One of the few sites in the United States that offer robotic hysterectomies is Rush University, in Chicago, where surgeons have acquired what is known as the daVinci Surgical System. This system is composed of an operating table, a variety of complicated instruments, and an ergonomic console in which the surgeon sits a few feet away from the operating table. After four to six tiny incisions are made in the patient’s abdomen, this physician can view the internal surgical site through a high-definition, three-dimensional camera inserted through one of the incisions.
The doctor inserts instruments through the other incisions using robotic “arms” that he operates using hand controls and foot pedals. According to Joseph M. Maurice, a board-certified gynecologic surgeon at Rush, robotic surgery is far more precise than the conventional kind, because the instruments on the ends of the robot’s arms can rotate a full 360 degrees, and the surgeon’s hand and foot movements are scaled down, so that a hand movement of, say, an inch will cause an instrument to move only a third of an inch.
“I have 3-D vision that you can’t duplicate with conventional surgery,” said Maurice. “I’m right up next to what I’m operating on. It brings surgery to a whole different level. This is not your mother’s hysterectomy.”

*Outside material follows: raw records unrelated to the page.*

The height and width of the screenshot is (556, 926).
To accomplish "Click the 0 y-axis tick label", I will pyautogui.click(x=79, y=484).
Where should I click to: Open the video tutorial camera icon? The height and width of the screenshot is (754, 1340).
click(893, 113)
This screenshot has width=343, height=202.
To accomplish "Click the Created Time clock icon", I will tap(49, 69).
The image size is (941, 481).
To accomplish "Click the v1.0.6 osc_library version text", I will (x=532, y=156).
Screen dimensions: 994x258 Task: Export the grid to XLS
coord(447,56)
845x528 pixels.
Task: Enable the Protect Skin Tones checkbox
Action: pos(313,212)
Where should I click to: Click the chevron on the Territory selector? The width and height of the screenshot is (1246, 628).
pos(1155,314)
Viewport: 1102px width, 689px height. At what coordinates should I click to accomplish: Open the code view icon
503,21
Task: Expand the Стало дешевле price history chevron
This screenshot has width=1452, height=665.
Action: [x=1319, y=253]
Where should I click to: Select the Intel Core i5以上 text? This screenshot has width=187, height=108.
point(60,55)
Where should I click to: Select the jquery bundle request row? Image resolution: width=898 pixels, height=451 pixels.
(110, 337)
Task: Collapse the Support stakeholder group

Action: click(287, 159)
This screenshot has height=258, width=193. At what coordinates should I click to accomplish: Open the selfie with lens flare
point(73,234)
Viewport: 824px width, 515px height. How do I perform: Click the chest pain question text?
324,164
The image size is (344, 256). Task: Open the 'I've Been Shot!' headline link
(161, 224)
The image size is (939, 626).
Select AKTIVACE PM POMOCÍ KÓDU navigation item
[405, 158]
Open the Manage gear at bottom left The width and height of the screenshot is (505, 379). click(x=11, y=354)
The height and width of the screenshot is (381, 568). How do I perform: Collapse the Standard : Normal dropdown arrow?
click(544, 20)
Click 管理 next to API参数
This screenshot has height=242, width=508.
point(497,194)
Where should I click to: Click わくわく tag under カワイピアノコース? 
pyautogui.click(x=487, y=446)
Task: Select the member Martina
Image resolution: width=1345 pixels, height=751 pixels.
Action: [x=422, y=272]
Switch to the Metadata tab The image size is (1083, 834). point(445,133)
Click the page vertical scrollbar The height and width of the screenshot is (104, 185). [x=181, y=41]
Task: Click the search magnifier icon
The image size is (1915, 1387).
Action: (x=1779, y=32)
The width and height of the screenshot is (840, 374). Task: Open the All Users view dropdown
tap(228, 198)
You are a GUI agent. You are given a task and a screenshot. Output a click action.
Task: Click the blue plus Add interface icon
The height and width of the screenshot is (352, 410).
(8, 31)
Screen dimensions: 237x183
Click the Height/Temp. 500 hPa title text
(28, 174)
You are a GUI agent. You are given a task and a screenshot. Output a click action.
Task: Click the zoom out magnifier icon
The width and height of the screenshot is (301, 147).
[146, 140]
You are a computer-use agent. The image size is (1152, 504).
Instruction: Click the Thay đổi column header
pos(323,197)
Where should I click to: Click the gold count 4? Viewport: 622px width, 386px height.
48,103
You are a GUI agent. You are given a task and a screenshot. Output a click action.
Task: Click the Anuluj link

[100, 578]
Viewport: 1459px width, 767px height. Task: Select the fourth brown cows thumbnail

Take Frances Gulotta, who recently turned 60. She received a daVinci hysterectomy at Rush after being diagnosed with both breast and endometrial cancer (cancer of the lining of the uterus). Doctors removed her breast tumor, and then wanted her to begin radiation treatments. But when they discovered her uterine cancer, they were forced to deal with that first.
“With a conventional hysterectomy, Frances’ radiation for her breast cancer would [have been] delayed up to six weeks,” said Maurice. “The daVinci robotic hysterectomy allowed her breast cancer therapy to begin four to six weeks earlier.”